The Tri-Cities unemployment rate dropped to 8.7% in July. But unlike the national labor market that created 1.8 million jobs, there were no local nonfarm job gains.

 Employers slashed 1,500 jobs from the June total. Employment dropped by almost 1,500 people. And there were a little over 2,500 fewer workers in the labor force. When unemployment falls – as it did in July – because of a drop in participation is usually a bad sign.

There were 187,800 nonfarm Tri-Cities jobs in July. You have to go back to July 1993 for a lower total.

July is usually the bottom of the seasonal jobs slump. The 1,500 jobs loss number is the preliminary, nonadjusted Bureau of Labor Statistics (BLS) count. Seasonally adjusted, it drops to 300. It also marked a reversal of the quick snapback from April’s COVID-19 driven job losses.

The typical seasonal pattern is for the jobs total to bottom in July then begin steadily climbing through November – the beginning of the holiday season. But there hasn’t been anything normal about 2020, so far.

April-July gain/loss snapback

All sectors except government – the region’s third-largest jobs provider in July – have gained jobs when benchmarked against April’s 19,000 job loss. The biggest gain is in the sector that took the biggest hit – Leisure and Hospitality.

Jan-July sector totals

The only positive sector is Mining, Logging and Construction. Thank the new home market for most of that gain.

The biggest negative since the first of the year is government followed by manufacturing.
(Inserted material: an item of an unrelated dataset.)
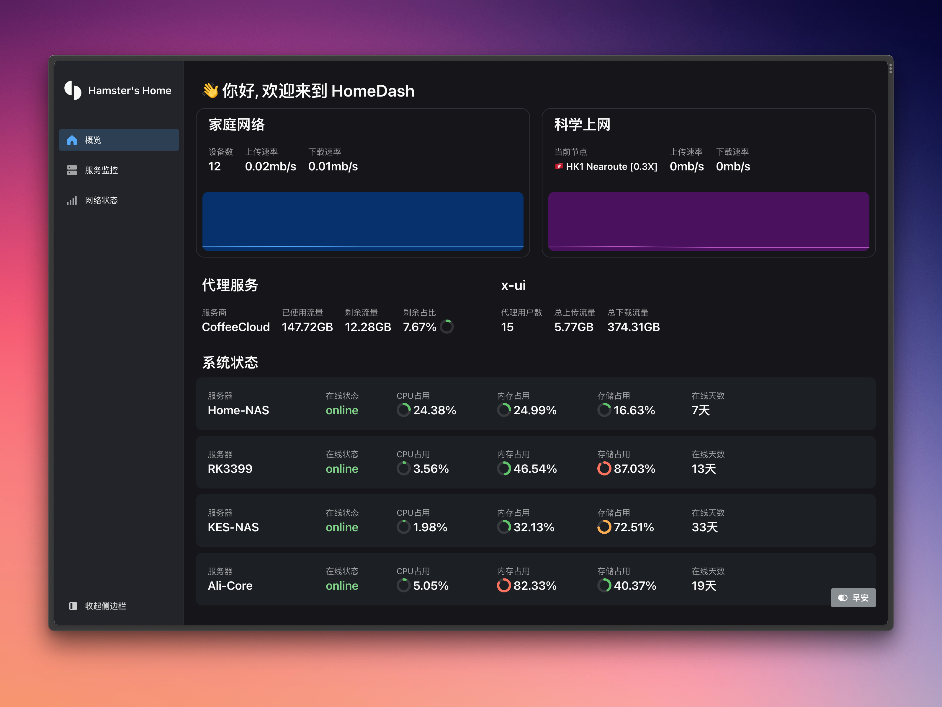Click the sidebar collapse icon at the bottom left
942x707 pixels.
click(x=73, y=606)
From laid off to your job is gone

Much of the most recent layoffs are the result of the recession we’re in and not COVID-19. And some furloughed workers are learning they won’t be coming back as businesses brace for years of pandemic-related disruption. At the same time, companies across the nation that are bringing back furloughed workers are making reductions – fewer total staff and fewer hours – as they adjust to the new reality that many coronavirus-related closures won’t be resolved until fall, according to the Wall Street Journal.

Another hand-me-down from the national economic mood is layoffs now reflect a shift in corporate thinking toward a more protracted crisis. “Companies that thought they could either cut wages temporarily or cut costs temporarily to hold on are now finding out that the weakness of the pandemic is now longer than they hoped,” Grant Thornton Chief Economist Diane Swonk told the Wall Street Journal.
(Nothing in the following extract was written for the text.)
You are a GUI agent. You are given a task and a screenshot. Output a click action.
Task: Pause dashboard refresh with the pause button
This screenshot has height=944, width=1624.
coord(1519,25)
Some local examples include layoffs, restructuring or closures at Domtar, Cooper Standard, Kennametal, Neopharma, and the announcement by Eastman that it would be reducing its global workforce by year’s end. Those are other examples that affect fewer workers than the mandated public notice that fly under the public radar.

Some state and local officials continue pointing to the dropping unemployment rate as a sign that the jobs economy is improving. But when the jobless rate falls – as it did in July – because of a drop in labor force participation instead of an increase in employment, it’s not a good sign. Local workers are aging out of the labor force and others who are voluntarily – or otherwise – retiring by firms looking to trim costs with younger workers. Either way, the labor force participation rate is getting smaller. And a smaller labor force means a declining economy unless there is a new technology that makes up the difference.
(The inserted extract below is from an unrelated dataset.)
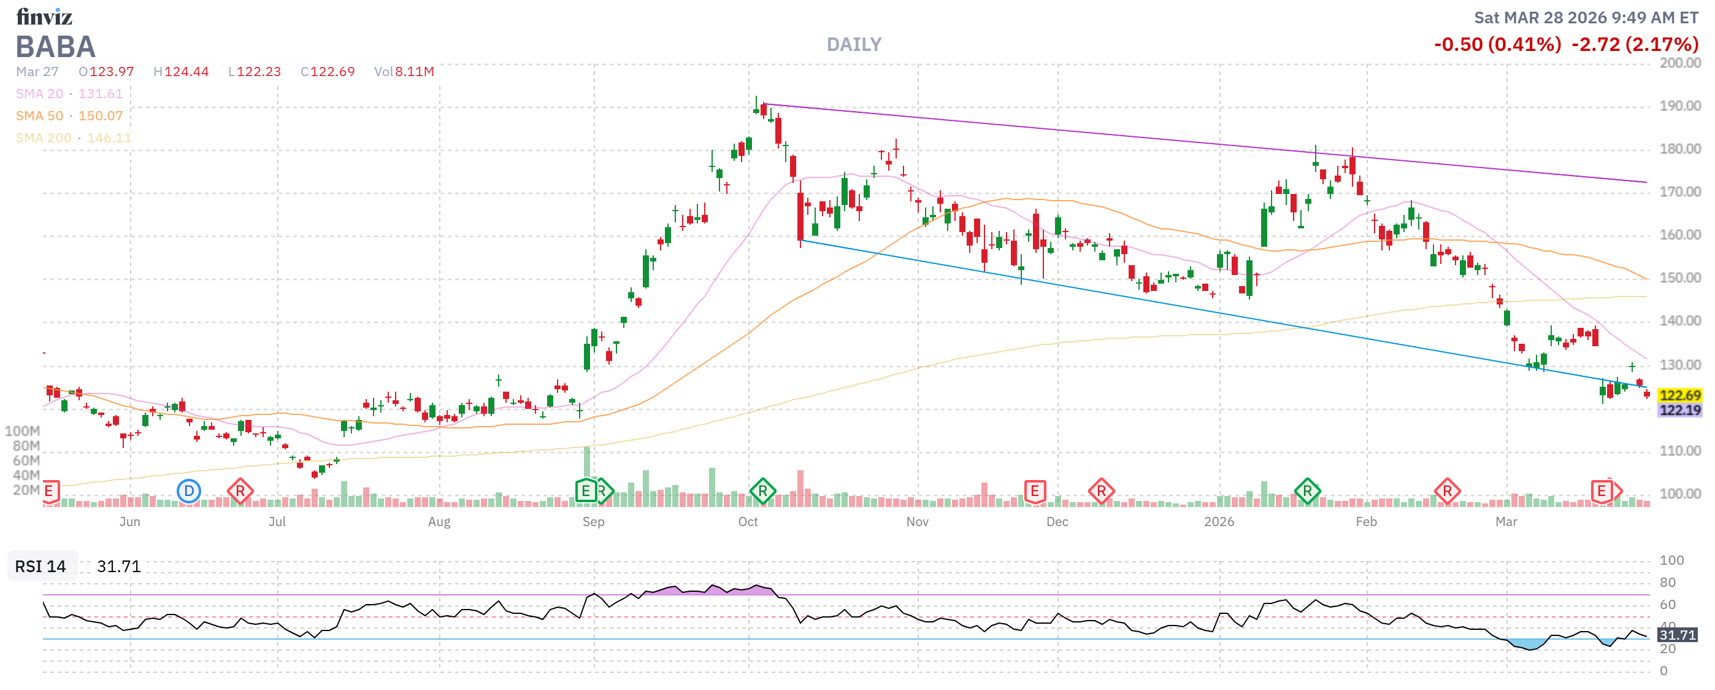Open the red E earnings marker before December
The width and height of the screenshot is (1715, 690).
(1035, 492)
Almost 80% of the economists participating in a National Association of Business Economics survey think there is at least a one-in-four chance of a double-dip recession. Nearly half of the 235 respondents to the survey said the COVOD-19 response from Congress was insufficient. That survey was in late July and early August.

While some are focusing on a double-dip recession, others point out that we’re already in a K-shaped recession that they expect to continue. A K-shared recession is one that affects some, but not all of the population.

Harvard’s Opportunity Insights big data project points to that with the Tennessee June 27 employment data compared to January this year. It says state employment for low-wage workers – $27,000 a year and below – is down 8.7% and middle-wage employment -$27,000 to $60,000 – is down 0.2%. During the same time, frame employment for those making $60,000 a year or more is up 5.2%.